[Data extracted from a collection]

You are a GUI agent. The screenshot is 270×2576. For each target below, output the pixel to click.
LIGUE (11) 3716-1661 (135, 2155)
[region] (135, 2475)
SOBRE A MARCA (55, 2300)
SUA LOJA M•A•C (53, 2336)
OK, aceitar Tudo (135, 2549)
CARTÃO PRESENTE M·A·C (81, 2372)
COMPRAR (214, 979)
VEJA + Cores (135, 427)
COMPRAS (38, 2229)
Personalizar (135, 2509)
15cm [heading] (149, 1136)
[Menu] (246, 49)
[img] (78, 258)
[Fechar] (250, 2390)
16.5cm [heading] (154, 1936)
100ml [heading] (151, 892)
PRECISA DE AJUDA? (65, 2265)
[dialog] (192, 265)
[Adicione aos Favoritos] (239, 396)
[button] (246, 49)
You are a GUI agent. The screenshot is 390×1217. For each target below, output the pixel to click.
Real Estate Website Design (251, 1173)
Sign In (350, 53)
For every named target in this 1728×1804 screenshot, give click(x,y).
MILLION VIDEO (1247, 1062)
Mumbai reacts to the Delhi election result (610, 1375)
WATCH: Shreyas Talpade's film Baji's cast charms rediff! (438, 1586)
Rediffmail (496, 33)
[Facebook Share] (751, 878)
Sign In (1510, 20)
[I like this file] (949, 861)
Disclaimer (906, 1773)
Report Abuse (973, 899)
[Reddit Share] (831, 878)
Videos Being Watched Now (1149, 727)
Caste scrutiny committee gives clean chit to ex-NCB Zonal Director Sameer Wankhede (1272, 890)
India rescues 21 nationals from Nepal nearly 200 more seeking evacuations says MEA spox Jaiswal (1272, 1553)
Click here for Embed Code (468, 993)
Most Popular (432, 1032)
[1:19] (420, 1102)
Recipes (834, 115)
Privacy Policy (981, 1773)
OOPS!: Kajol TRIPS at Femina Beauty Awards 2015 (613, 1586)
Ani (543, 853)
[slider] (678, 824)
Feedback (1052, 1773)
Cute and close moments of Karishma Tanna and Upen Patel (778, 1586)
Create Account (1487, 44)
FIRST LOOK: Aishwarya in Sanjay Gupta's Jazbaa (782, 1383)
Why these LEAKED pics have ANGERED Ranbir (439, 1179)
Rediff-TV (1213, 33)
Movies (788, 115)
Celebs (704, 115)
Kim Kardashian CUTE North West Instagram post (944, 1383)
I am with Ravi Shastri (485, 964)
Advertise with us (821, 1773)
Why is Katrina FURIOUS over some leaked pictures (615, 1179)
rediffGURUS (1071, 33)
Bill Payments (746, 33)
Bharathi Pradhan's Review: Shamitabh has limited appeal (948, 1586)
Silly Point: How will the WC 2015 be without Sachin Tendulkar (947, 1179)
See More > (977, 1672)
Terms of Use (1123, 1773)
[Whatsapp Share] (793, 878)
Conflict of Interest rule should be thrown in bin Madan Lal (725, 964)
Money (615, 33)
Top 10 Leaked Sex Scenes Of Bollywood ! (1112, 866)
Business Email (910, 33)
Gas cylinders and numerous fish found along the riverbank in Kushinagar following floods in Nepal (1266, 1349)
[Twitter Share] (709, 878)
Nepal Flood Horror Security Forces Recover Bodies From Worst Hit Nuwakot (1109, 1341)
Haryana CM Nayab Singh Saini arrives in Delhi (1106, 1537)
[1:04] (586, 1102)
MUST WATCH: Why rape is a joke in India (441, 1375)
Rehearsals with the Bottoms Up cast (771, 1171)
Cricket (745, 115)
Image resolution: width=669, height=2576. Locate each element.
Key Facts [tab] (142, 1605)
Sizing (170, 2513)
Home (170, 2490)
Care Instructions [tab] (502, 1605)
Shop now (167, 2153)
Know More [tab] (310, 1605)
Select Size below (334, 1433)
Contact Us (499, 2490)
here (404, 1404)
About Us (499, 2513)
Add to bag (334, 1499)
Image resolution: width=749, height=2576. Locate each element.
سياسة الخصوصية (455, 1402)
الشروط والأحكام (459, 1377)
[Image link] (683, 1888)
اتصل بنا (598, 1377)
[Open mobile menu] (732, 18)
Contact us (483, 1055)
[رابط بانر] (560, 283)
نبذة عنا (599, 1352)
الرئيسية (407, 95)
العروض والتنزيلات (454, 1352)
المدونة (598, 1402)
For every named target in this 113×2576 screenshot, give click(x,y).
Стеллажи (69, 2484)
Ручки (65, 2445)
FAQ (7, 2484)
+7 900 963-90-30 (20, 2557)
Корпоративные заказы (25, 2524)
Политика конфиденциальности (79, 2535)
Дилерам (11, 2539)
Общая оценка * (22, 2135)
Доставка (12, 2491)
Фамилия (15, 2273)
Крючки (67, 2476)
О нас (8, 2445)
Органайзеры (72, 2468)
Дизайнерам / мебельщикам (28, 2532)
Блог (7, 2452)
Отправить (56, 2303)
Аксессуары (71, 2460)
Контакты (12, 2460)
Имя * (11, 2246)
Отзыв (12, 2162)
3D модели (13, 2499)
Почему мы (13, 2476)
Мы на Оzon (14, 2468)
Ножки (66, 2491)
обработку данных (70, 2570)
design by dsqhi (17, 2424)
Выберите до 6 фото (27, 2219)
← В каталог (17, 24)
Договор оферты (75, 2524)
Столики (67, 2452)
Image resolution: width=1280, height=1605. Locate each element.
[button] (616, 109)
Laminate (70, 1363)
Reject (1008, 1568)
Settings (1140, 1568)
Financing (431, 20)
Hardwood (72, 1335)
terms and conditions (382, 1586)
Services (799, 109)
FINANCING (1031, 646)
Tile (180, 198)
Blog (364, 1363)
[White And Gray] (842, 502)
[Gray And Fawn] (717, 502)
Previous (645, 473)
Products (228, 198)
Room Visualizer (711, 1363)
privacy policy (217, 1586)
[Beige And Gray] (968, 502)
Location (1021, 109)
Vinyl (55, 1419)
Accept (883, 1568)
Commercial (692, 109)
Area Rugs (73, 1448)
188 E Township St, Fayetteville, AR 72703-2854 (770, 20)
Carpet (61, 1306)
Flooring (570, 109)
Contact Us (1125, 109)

* _The problem_
All lines of the records containing "Nepal" should be shown.

* _Your response_
India rescues 21 nationals from Nepal nearly 200 more seeking evacuations says MEA spox Jaiswal (1272, 1553)
Gas cylinders and numerous fish found along the riverbank in Kushinagar following floods in Nepal (1266, 1349)
Nepal Flood Horror Security Forces Recover Bodies From Worst Hit Nuwakot (1109, 1341)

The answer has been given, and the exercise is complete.